* [Document passage]:
GW Why the mail ballot?

DL We thought the best way for everybody to have the opportunity to vote was by having the ballots mailed to them as opposed to their having to go to a designated voting place here on campus. The SEIU Local 500 initially resisted a mail ballot, but we are familiar with the hectic schedules of part-time faculty and, therefore, fought hard for this more inclusive process. The mail ballot makes voting a quick and easy process.

GW Will SEIU Local 500 require that all part-time faculty join the union and adhere to its regulations?

DL We can’t speculate about what might be the outcome of the collective bargaining process, but we do know that almost all Service Employees International Union contracts, of which Local 500 is a part, have a union security clause that requires union membership as a condition of continued employment. A union security clause would most likely preclude part-time faculty from teaching if they are not members of the union. The SEIU Local 500 could also compel all of its members to follow the bylaws of its affiliated entities. These rules often include fines and sanctions for non-payment of union assessments or for refusal to engage in picketing, strikes or other job actions.

GW How does the hiring of part-time faculty work now?

DL Right now, department chairs and program directors have flexibility to find the most qualified instructors and to negotiate individually with them on issues relating to course content, scheduling and salary. I did that when I was chair of the physics department. The system worked well for the faculty and benefited the students; our part-time faculty members received excellent reviews. If we end up in a union type of situation, the union will be the representative for their employment, not the faculty.

GW What would be the impact of unionization on the part-time faculty?

DL I think what people have to realize is that the part-time faculty is a diverse population with many different goals and priorities. We have faculty members who work full-time in the corporate world, in the federal government, in non-profit organizations and so forth. They teach for several reasons, including because we invite them to teach since we feel that they bring something special to the classroom. Some of them teach because it’s something they want to do. It may be part of their intellectual growth. Unionization by its very nature will standardize the treatment of the part-time faculty at the University. At this time, the varying issues among part-time faculty are primarily addressed by department chairs. Unionization may remove the ability of those chairs to address those issues and replace it with a uniform “one size fits all” approach. It also could impede our ability to recruit prestigious outside professionals.

Other repercussions on the part-time faculty could include imposing working conditions that would make the assignment and scheduling of classes difficult for part-time faculty members; reduce opportunities for the creation and revision of courses; and polarize relations with the full-time faculty on matters from scheduling to evaluations to compensation.

* [Extracted material]:
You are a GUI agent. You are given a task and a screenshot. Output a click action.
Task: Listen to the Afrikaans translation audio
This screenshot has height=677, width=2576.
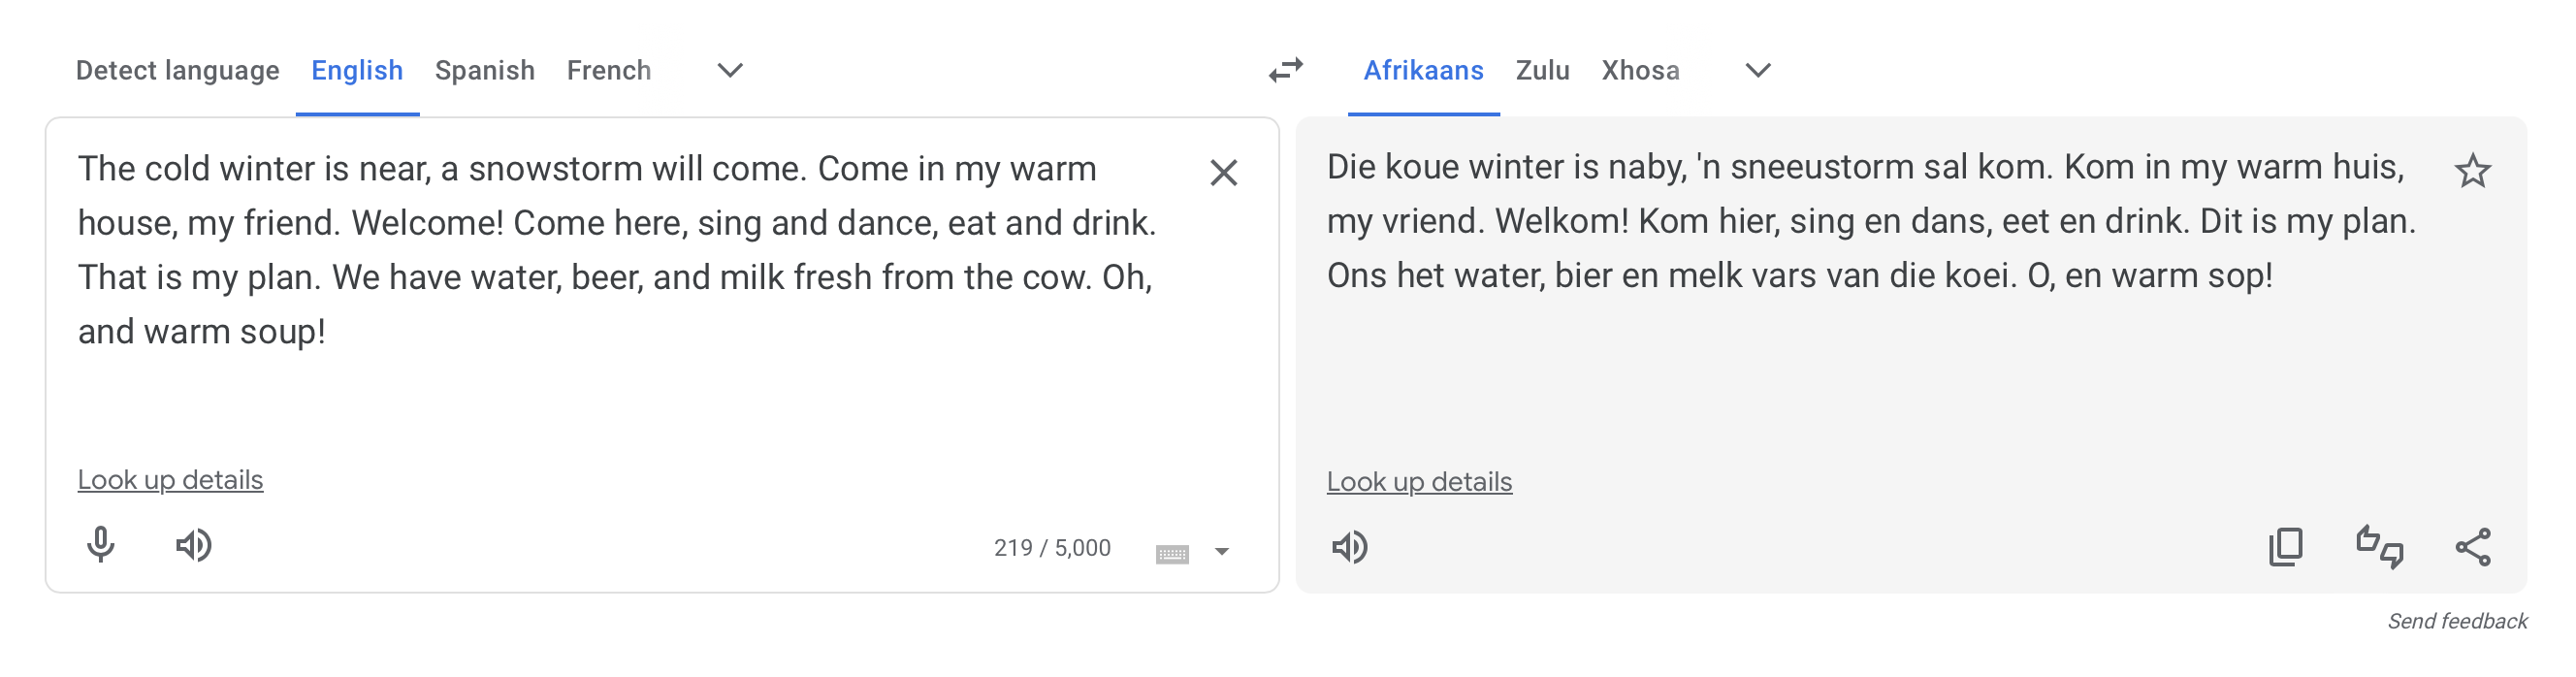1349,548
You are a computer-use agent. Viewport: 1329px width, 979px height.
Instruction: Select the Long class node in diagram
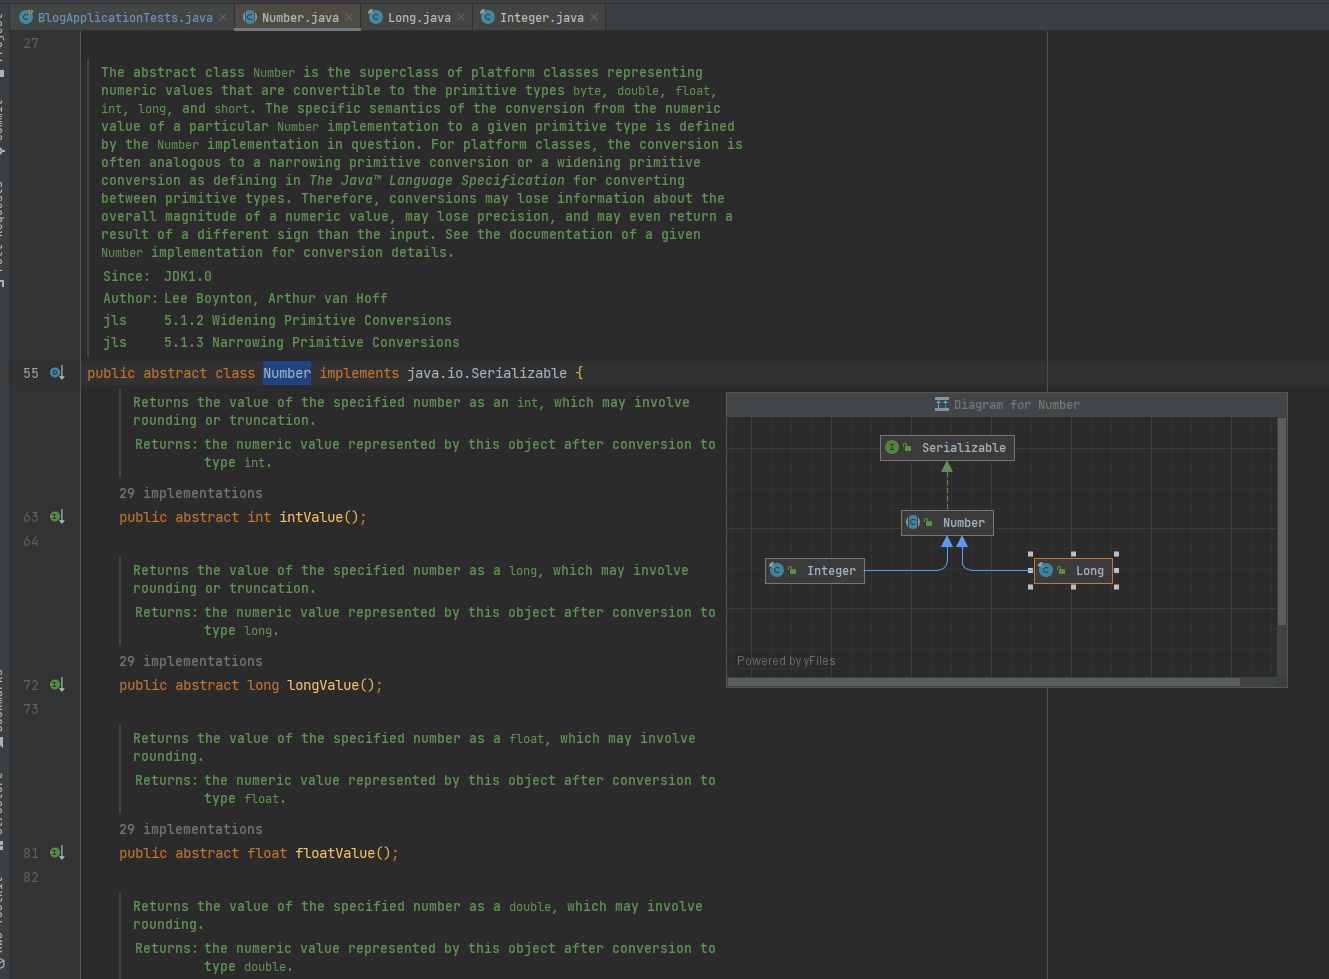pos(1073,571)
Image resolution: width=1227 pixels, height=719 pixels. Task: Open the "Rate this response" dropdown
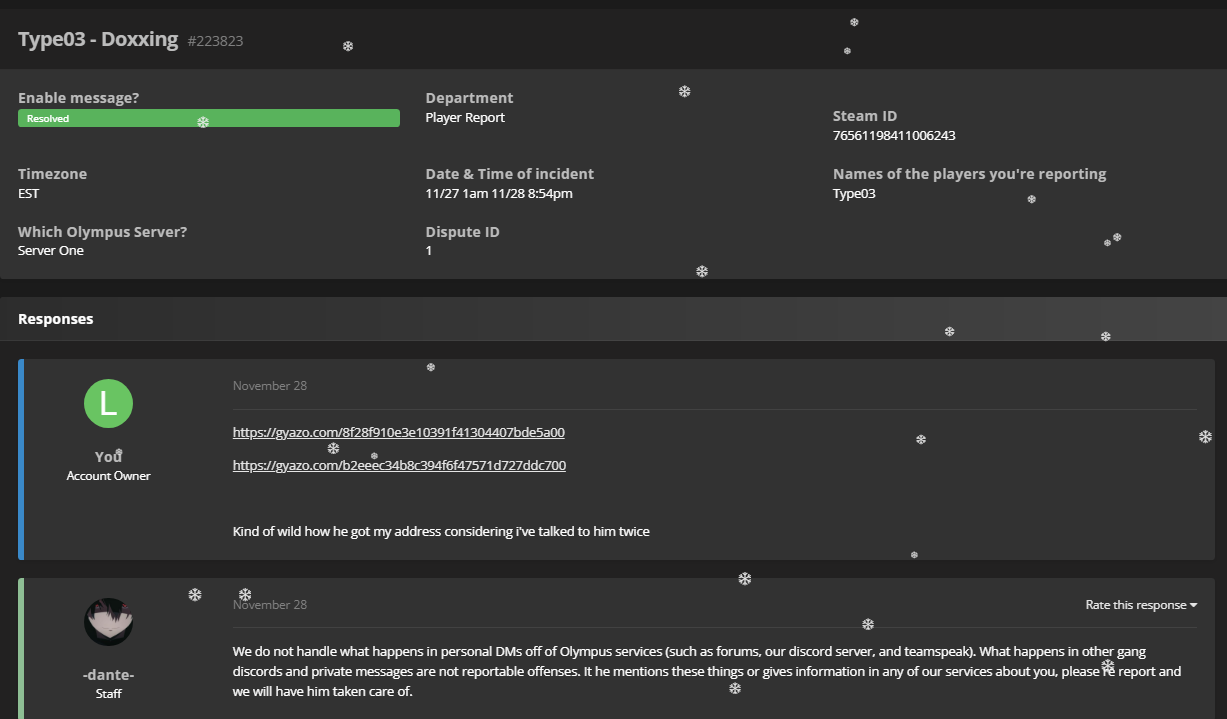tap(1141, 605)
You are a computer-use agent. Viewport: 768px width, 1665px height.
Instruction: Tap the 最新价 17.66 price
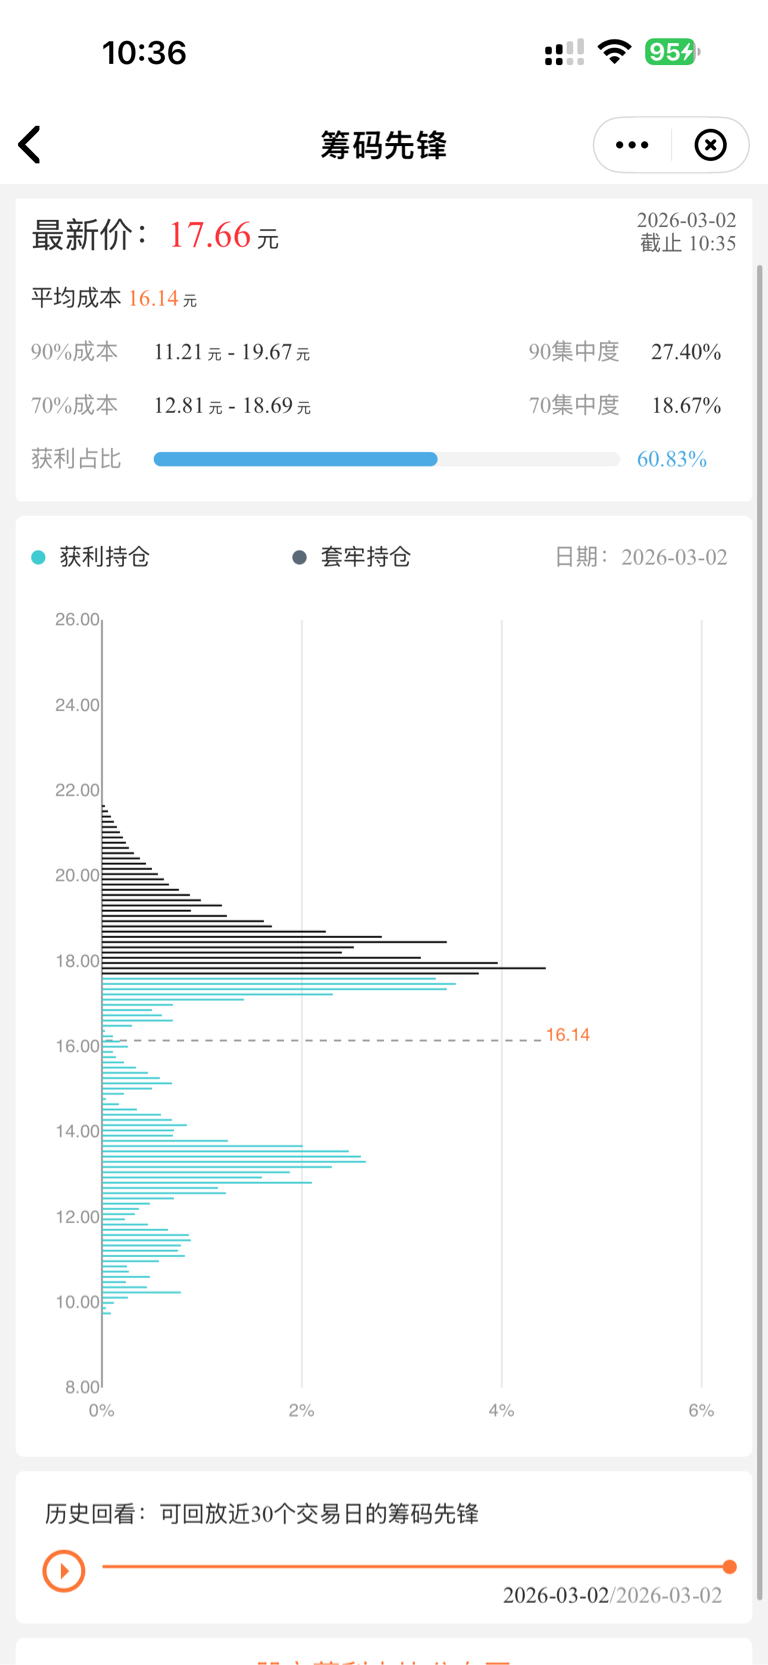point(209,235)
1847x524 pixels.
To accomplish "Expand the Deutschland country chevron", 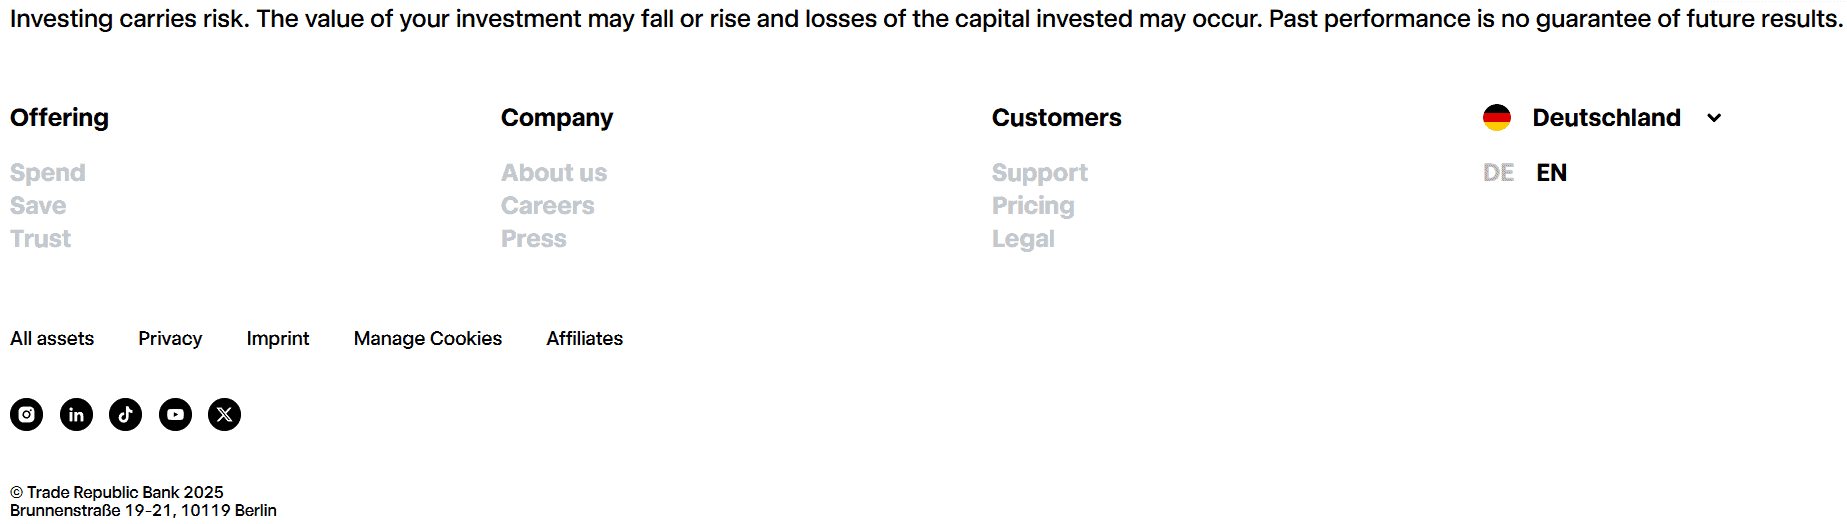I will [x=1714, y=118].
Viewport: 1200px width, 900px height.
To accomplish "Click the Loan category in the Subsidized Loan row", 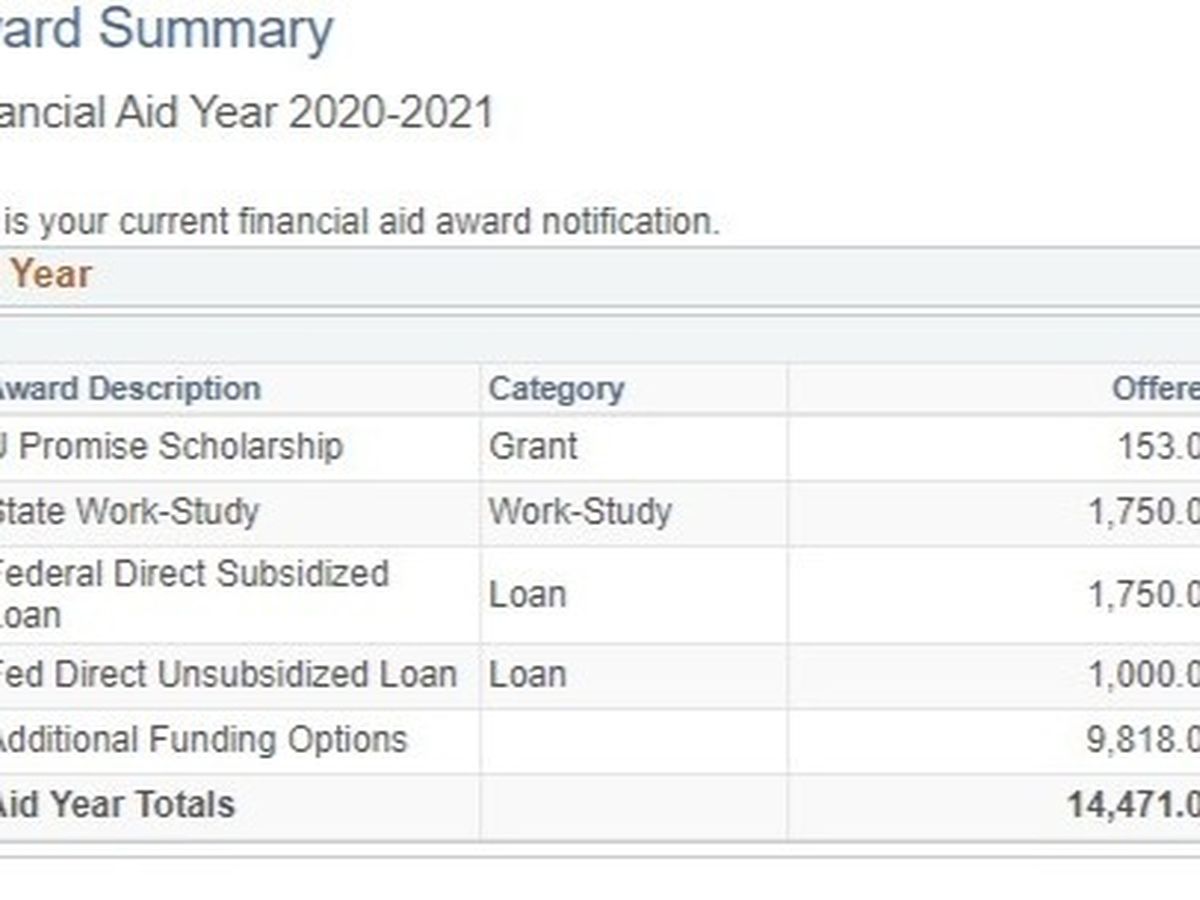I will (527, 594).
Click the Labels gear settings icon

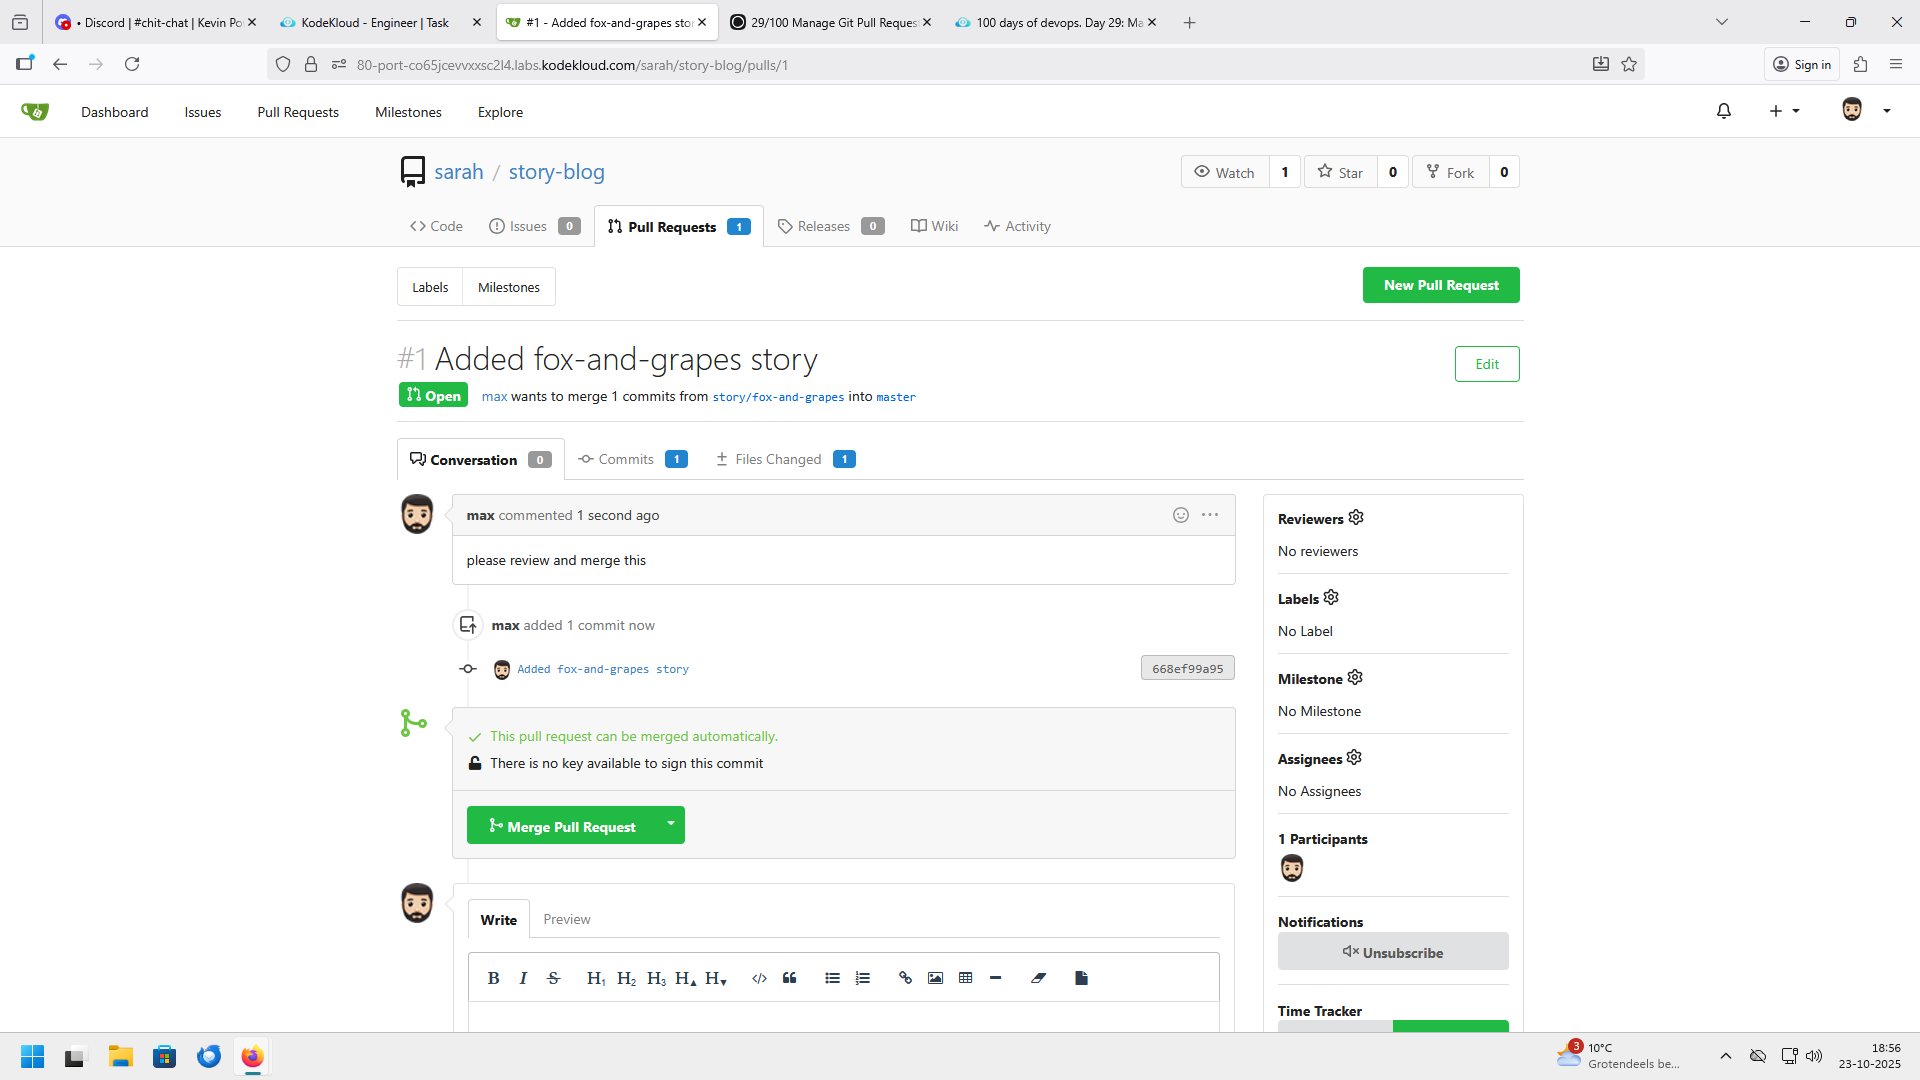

* [What you need to do]:
Write the next part of the interview on unionizing part-time faculty, starting after its last paragraph. The material stands apart from the interview on unionizing part-time faculty.

* [Answer to the problem]:
I do not mean to suggest that the part-time faculty at GW does not have legitimate concerns, only that I do not believe that unionization is the best way to address them. And, I should also point out that the union cannot mandate change — in a union, setting terms and conditions of employment are negotiated through the collective bargaining process, a process that can take many, many months and may not result in an agreement at all.

GW What has the full-time faculty reaction been to this issue?

DL I would say on the whole, most of the full-time faculty members I spoke with are very concerned. They are wary about the fact that in order to be able to do things like change schedules, they would have to negotiate through a third party as opposed to being able to work directly with the part-time faculty members themselves. With unionization, the expectations will be that all of the work requirements will be defined by the union, a third party with a bureaucracy of its own and which has larger interests than just those of the part-time faculty at GW.

GW What are the expected dues if the union petition is successful?

DL We cannot make a definite statement on this issue because it is a union determination. However, we can tell you that, according to the union’s financial reports filed with the US Department of Labor this year, SEIU Local 500 regularly charges its members $468 in dues. In addition, it typically charges new members a one-time initiation fee. The dues, according to SEIU Local 500, will be used in part to organize new members of the union, and not just for the needs of the part-time faculty at GW.

GW Aren’t there other unions on campus representing GW employees?

DL Yes, there are a few unions on campus. One represents GW’s housekeepers and groundskeepers, for example. The University enjoys good relationships with those unions. However, we do not believe that unionization of part-time faculty, especially by a local inexperienced in representing faculty and dealing with academic issues, would be in the best interests of the part-time faculty, the University and the students we serve.

GW How are you communicating with the part-time faculty on this issue?

DL So far I have sent two memos, one in May and one in August. Both of these memos can be found on GW’s unionization Web site (www.unionization., which also includes a page for frequently asked questions. I expect more mailings to go out to the part-time faculty community as we get closer to the election. I read recently in The GW Hatchet that Local 500 representatives have been going to the homes of our part-time faculty, uninvited, to solicit their vote. I think that violates the privacy of part-time faculty members and we will not do that.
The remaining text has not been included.